▸ **SELECTION**
= = = =

Recalling, over the real field, there are only three types of degenerate conics:
- two concurrent lines, where the rank of its matrix is equal to two.
- two parallel lines that are distinct, where the rank of its matrix is equal to two.
- two parallel lines that are coincident, where the rank of its matrix is equal to one.
In the code below, these three types are going to be drawn.
from pyConics import CFigure, CAxes
from pyConics import CPoint, CLine
from pyConics import CConic
from pyConics import cconst
import numpy as np
# Create an empty figure.
# Its width and height are relative to the screen size.
width = 0.35
f: CFigure = CFigure( (width, 16.0 / 9.0 * width ) )
# Create a 1x1 grid of axes from f.
# The title font size is 9.
f.create_axes( ( 1, 1 ) )
# Get the tuple of CAxes classes for the 1x1 grid.
ax = f.axes
# Define a title.
ax[ 0 ].title = 'Plotting degenerate conics.'
# Change its axis.
ax[ 0 ].xlim = ( -10, 10 )
ax[ 0 ].xticks = np.linspace( -10, 10, 21 )
ax[ 0 ].ylim = ( -10, 10 )
ax[ 0 ].yticks = np.linspace( -10, 10, 21 )
# Create and plot two distinct, parallel lines.
l1 = CLine( ( 1, 0, -1 ) ) # x = 1 for all y.
l2 = CLine( ( 1, 0, -4 ) ) # x = 4 for all y.
C0 = CConic( degenerate = ( l1, l2 ), name = 'C0' )

= = = =

▸ **DATA EXCERPT**
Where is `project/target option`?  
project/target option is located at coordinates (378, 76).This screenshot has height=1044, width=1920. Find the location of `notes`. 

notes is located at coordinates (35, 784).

= = = =

Pick up the pyConics code for drawing degenerate conics at the point where it stops and write the lines that follow. The material is a separate set of records and has no connection to the text on degenerate conics.

print( C0 )
print( f'The rank of {C0.name} is {C0.rank}.\n' )
ax[ 0 ].plot( C0, '-b', cconicsamples = ( 11, 11 ) )
# Create and plot two concurrent lines.
p1 = CPoint( ( -5, -2 ) )
p2 = CPoint( ( -7, 3 ) )
p3 = CPoint( ( 0, 2 ) )
l1: CLine = p1 * p2
l2: CLine = p1 * p3
C1 = CConic( degenerate = ( l1, l2 ), name = 'C1' )
print( C1 )
print( f'The rank of {C1.name} is {C1.rank}.\n' )
ax[ 0 ].plot( [ p1, p2, p3 ], 'or', C1, '-r',
cconicsamples = ( 11, 11 ), markersize = 3 )
# Create and plot two coincident, parallel lines.
p1 = CPoint( ( -8, -9 ) )
p2 = CPoint( ( 6, 4 ) )
l1: CLine = p1 * p2
C2 = CConic( degenerate = ( l1, l1 ), name = 'C2' )
print( C2 )
print( f'The rank of {C2.name} is {C2.rank}.\n' )
ax[ 0 ].plot( [ p1, p2 ], 'og', C2, '-g',
cconicsamples = ( 11, 11 ), markersize = 3 )
# Show Figure on screen.
CFigure.show()
- Working with points, lines, and conics.
In this section, you are going to learn how to work with points, lines, and conics at the same time.
After plotting a circle on the screen, a region painted blue will be used along
with the sequence() method in CConic class to get all points on that region and
that lie in the circle.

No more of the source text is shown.